Jerrance Howard

Current position
- Title: Assistant coach
- Conference: Big 12 Conference

Biographical details
- Born: May 29, 1980 (age 46) Peoria, Illinois, U.S.

Playing career
- 1999–2004: Illinois
- Position: Guard

Coaching career (HC unless noted)
- 2007–2012: Illinois (asst.)
- 2012–2013: SMU (asst.)
- 2013–2021: Kansas (asst.)
- 2021–2022: Texas (asst.)
- 2023–2024: Southern Illinois (asst.)
- 2024–2026: Arizona State (asst.)

= Jerrance Howard =

American basketball coach (born 1980)

Jerrance Howard (born May 29, 1980) is an American men's college basketball coach who most recently was an assistant coach at Arizona State.

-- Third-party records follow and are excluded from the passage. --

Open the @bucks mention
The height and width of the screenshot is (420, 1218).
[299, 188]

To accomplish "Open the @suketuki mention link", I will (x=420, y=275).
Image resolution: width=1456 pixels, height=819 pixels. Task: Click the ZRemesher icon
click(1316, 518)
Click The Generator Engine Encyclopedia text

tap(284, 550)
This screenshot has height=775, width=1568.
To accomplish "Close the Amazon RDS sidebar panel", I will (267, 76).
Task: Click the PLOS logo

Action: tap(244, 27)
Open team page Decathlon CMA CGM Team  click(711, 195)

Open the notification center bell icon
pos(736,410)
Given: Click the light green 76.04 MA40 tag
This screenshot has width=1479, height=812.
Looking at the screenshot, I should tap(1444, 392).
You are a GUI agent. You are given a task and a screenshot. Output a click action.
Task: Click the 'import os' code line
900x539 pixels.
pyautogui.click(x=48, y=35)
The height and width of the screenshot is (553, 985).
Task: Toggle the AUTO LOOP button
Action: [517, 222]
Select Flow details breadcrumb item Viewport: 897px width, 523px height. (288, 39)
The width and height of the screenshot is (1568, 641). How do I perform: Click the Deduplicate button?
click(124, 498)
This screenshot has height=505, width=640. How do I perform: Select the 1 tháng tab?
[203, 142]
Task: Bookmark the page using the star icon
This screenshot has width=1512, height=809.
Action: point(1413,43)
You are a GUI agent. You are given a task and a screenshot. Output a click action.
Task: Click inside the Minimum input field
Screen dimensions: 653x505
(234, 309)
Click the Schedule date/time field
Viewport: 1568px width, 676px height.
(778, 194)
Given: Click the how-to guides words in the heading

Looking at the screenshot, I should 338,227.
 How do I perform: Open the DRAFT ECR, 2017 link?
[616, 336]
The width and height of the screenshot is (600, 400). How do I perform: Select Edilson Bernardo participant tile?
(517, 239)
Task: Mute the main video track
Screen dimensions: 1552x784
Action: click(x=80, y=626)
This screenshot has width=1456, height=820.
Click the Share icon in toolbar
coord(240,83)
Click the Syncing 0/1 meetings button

Since his time at Kansas, Howard has been known as one of the top recruiters in the nation. Two months after arriving at KU, Howard was ranked 12th among the top recruiting assistant coaches in NCAA Division I by ESPN.com in a survey of more than 200 head coaches.

==Playing career==
A Peoria, Illinois native, Howard was a four-year letter winner for the Fighting Illini from 2000 to 2004, including three seasons for Bill Self. During his career, Illinois compiled a record of 104–31 overall and was 48–16 in the Big ten conference. The Illini won three Big Ten Championships (2001, 2002, 2004), a Big Ten Tournament Title (2003), and appeared in the NCAA Tournament all four years, advancing to the Elite Eight in 2001 and the Sweet 16 in both 2002 and 2004. Howard

Howard brings with him a strong playing career, over half of which was spent under Bill Self. He played point guard for the Illini along with All-Americans Frank Williams, Dee Brown, and Deron Williams. Howard developed a reputation as the program's inspirational leader and was a team captain in his junior and senior seasons. He also was a two-time winner of the Kenny Battle Award, an accolade voted upon by the players and coaches and given to an Illini who earns the respect of his teammates through hard work and effort in games and practice each day.

===College statistics===

| Year | Team | GP | GS | MPG | FG% | 3P% | FT% | RPG | APG | SPG | BPG | PPG |
|---|---|---|---|---|---|---|---|---|---|---|---|---|
| 2000–01 | Illinois | 25 | 0 | 3.4 | .267 | .000 | .500 | 0.4 | 0.4 | 0 | .0 | 0.4 |
| 2001–02 | Illinois | 21 | 0 | 3.9 | .389 | .286 | 1.000 | 0.6 | 0.7 | 0.2 | .0 | 1.0 |
| 2002–03 | Illinois | 14 | 1 | 3.7 | .250 | .167 |  | 0.2 | 0.5 | 0 | .0 | 0.6 |
| 2003–04 | Illinois | 18 | 0 | 4.3 | .357 | .364 | .833 | 0.4 | 0.5 | 0.3 | 0.1 | 1.1 |

==Coaching career==
Howard came to Kansas after one season in the same position on Larry Brown’s staff at SMU. Prior to SMU, Howard spent the previous five seasons as an assistant coach at his alma mater, Illinois. He was also the interim head coach for the Illini. While at Illinois, he earned a reputation as one of the top young assistant coaches in the country and one of the nation’s best recruiters. Before Illinois, Howard spent three-plus seasons on Billy Gillispie’s staffs at Texas A&M and Kentucky.

In May 2013, Kansas head coach Bill Self hired Jerrance Howard as the Jayhawks’ third assistant coach. Howard filled the opening created when assistant Joe Dooley left to take the coaching job at Florida Gulf Coast in mid-April.

In April 2021, Bill Self announced that Howard had taken an assistant job under new University of Texas coach Chris Beard. On April 19, 2023, Howard was announced as an assistant coach under Bryan Mullins at Southern Illinois. A year later, Arizona State announced that Howard would join their coaching staff.

==Personal life==
Howard earned a bachelor's degree in speech communication from the University of Illinois in 2004. He is married to the former Jessica Wordlaw, who also is an Illinois graduate. The Howards have a son, Jerrance Jr., and a daughter, Jaya Brooklyn-Rose.